- Material:
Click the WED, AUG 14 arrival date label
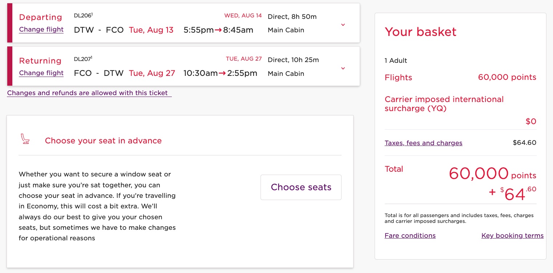Image resolution: width=553 pixels, height=273 pixels. [x=243, y=15]
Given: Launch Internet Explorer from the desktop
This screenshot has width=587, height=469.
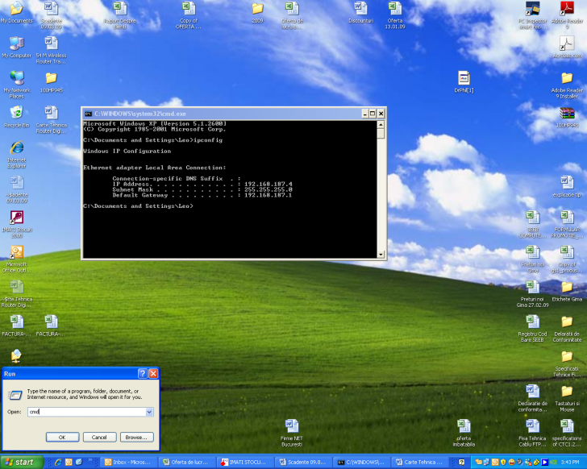Looking at the screenshot, I should [16, 148].
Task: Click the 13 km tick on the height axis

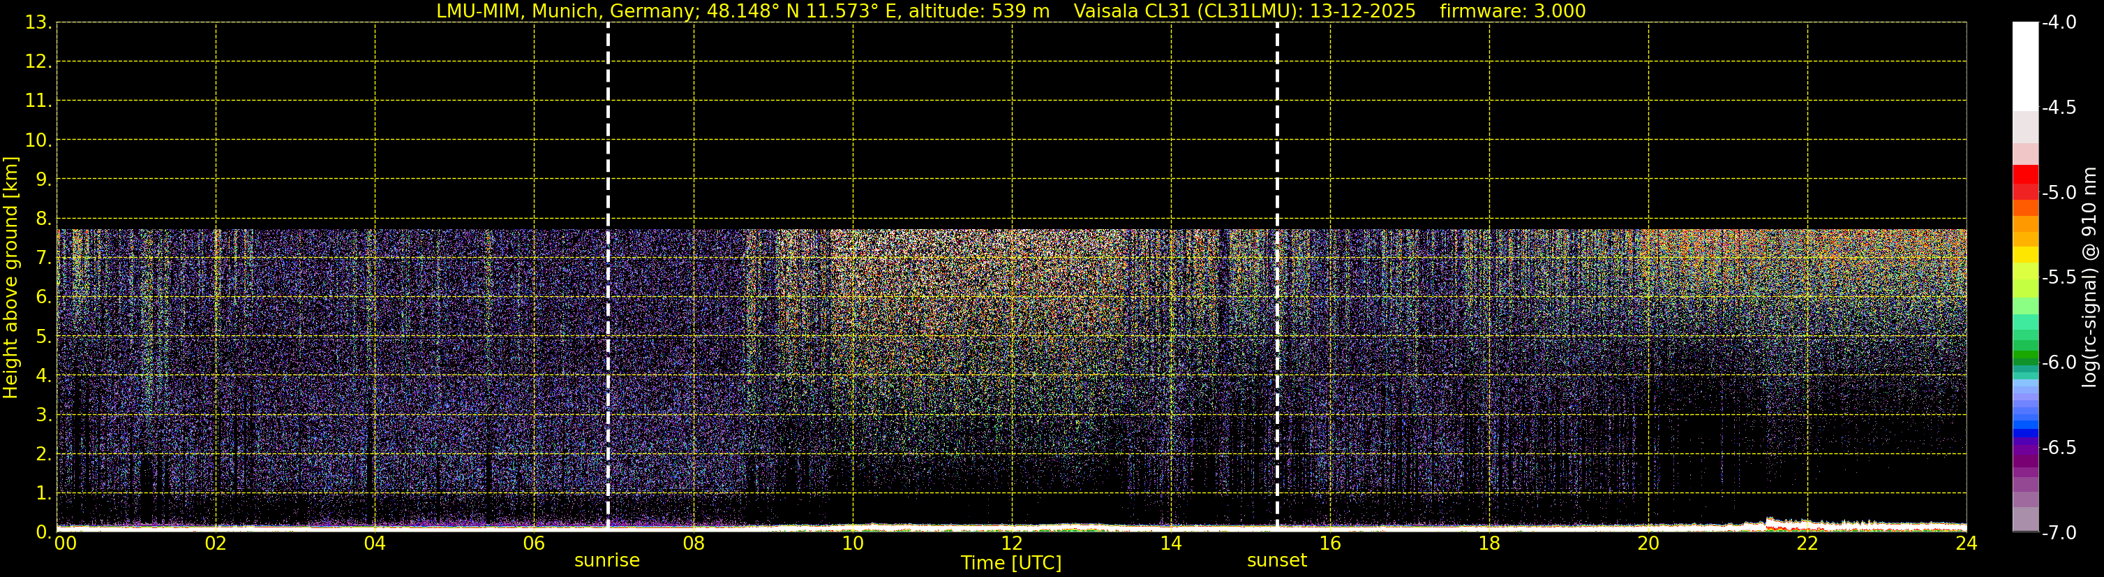Action: (x=36, y=23)
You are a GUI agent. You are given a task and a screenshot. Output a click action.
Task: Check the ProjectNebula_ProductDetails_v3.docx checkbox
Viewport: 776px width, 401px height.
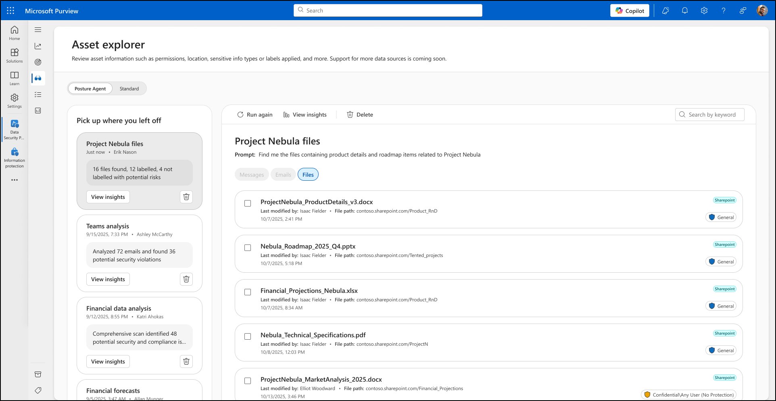tap(248, 203)
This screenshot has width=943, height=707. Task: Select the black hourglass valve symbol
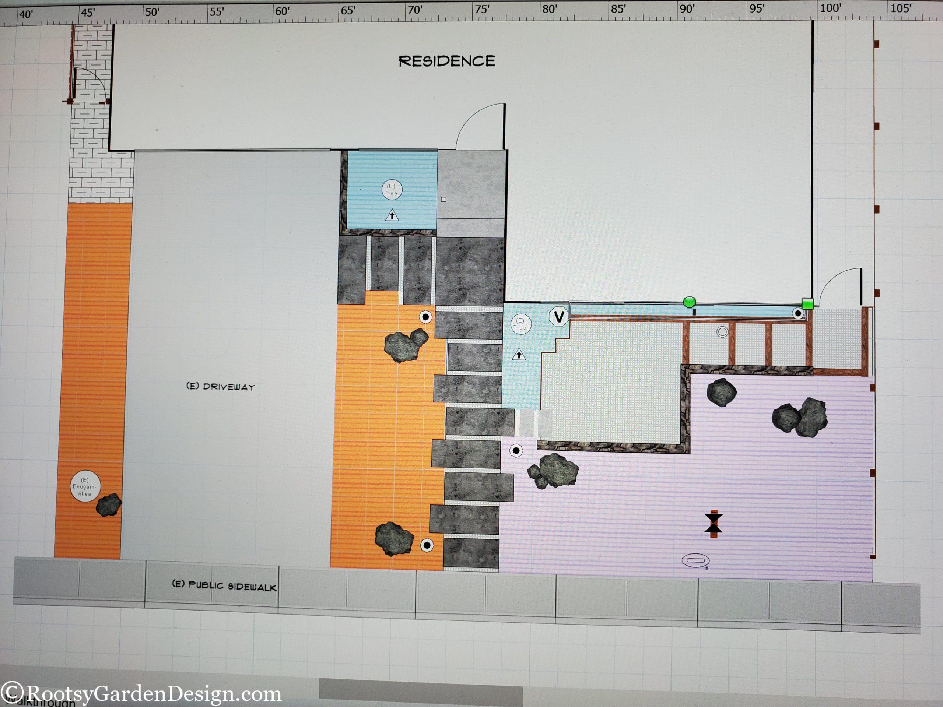713,523
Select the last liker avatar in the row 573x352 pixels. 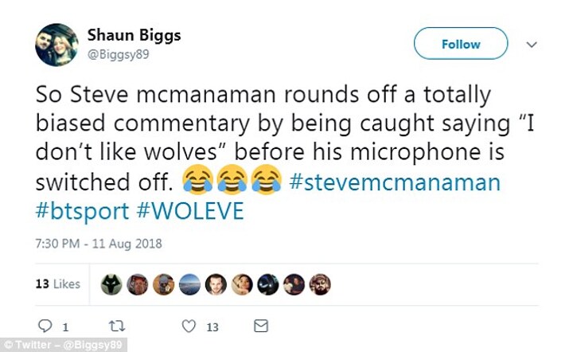[319, 284]
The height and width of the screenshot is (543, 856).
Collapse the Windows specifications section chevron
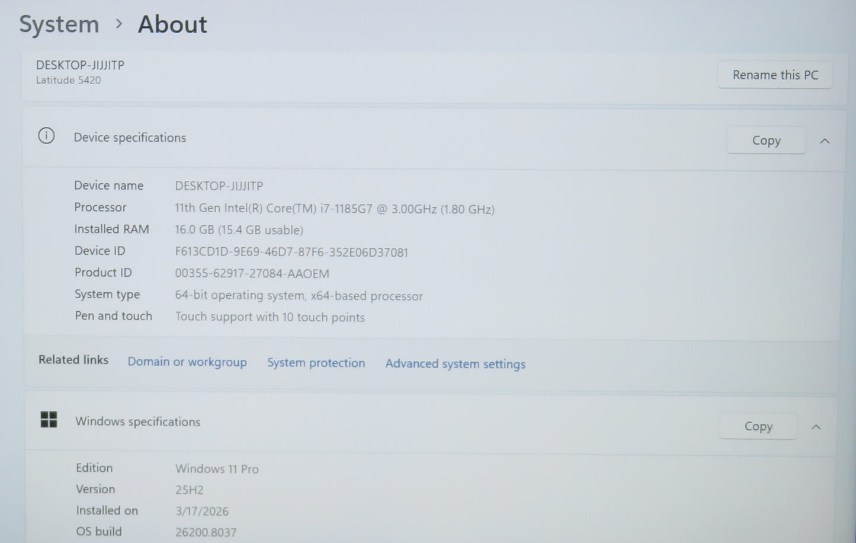(x=816, y=427)
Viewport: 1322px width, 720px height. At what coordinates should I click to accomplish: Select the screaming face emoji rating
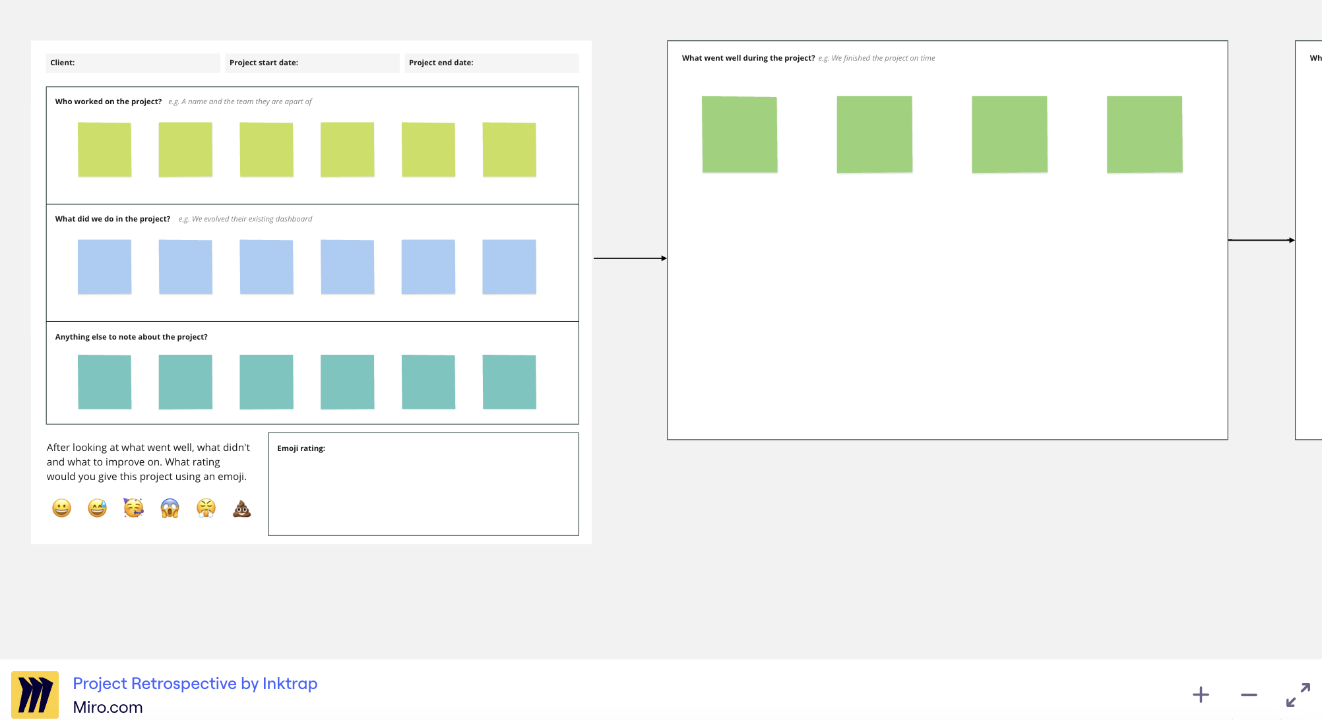click(x=170, y=508)
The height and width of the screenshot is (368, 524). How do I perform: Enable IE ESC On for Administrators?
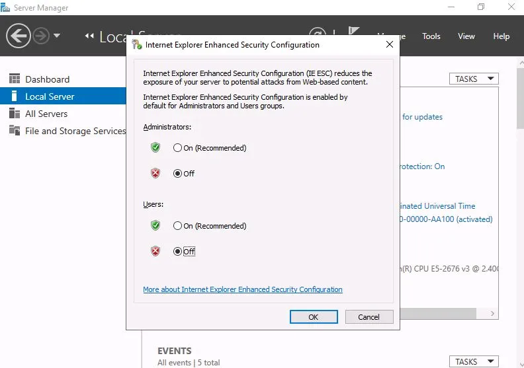(x=177, y=148)
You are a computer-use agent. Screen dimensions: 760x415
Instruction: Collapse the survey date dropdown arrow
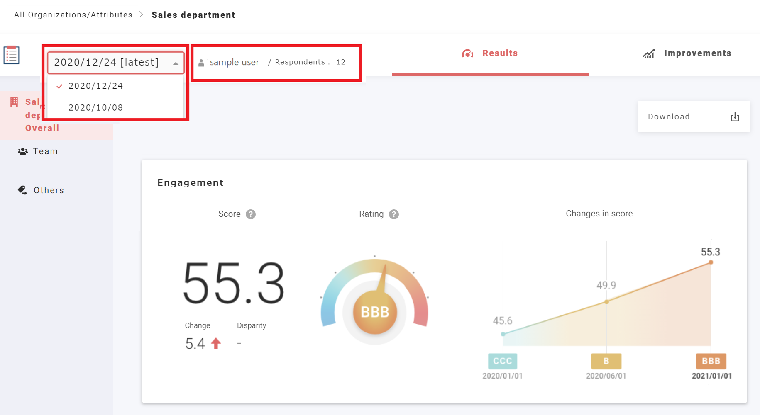[176, 63]
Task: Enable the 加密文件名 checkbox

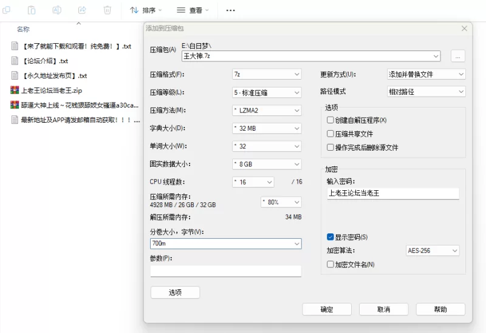Action: (330, 264)
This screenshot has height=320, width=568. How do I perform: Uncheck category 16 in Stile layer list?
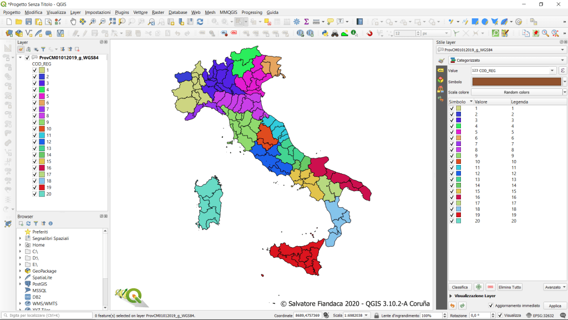coord(452,197)
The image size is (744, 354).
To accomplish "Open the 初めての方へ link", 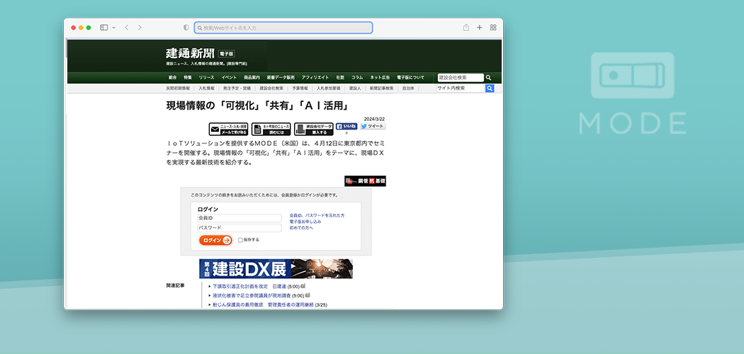I will click(x=301, y=228).
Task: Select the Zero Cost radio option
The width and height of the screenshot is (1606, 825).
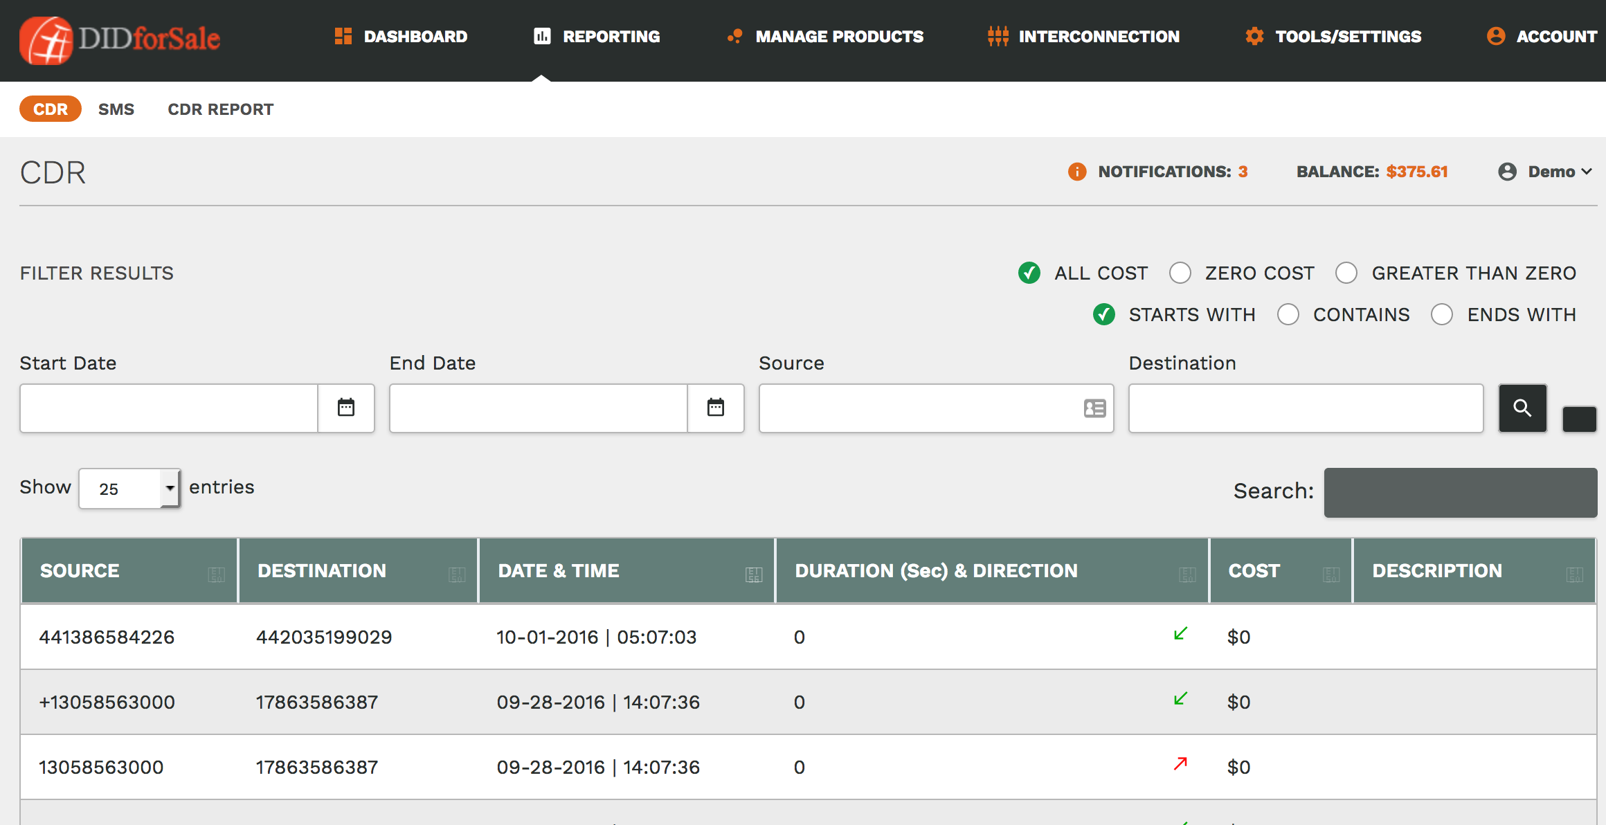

- What needs to be done: Quote the lines of the records starting at the line that contains "You are a GUI" and ending at the line that contains "tap(248, 203)", with both of those lines included. Leave the pictures out of your answer.

- Correct result:
You are a GUI agent. You are given a task and a screenshot. Output a click action.
Task: Check the ProjectNebula_ProductDetails_v3.docx checkbox
Viewport: 776px width, 401px height.
tap(248, 203)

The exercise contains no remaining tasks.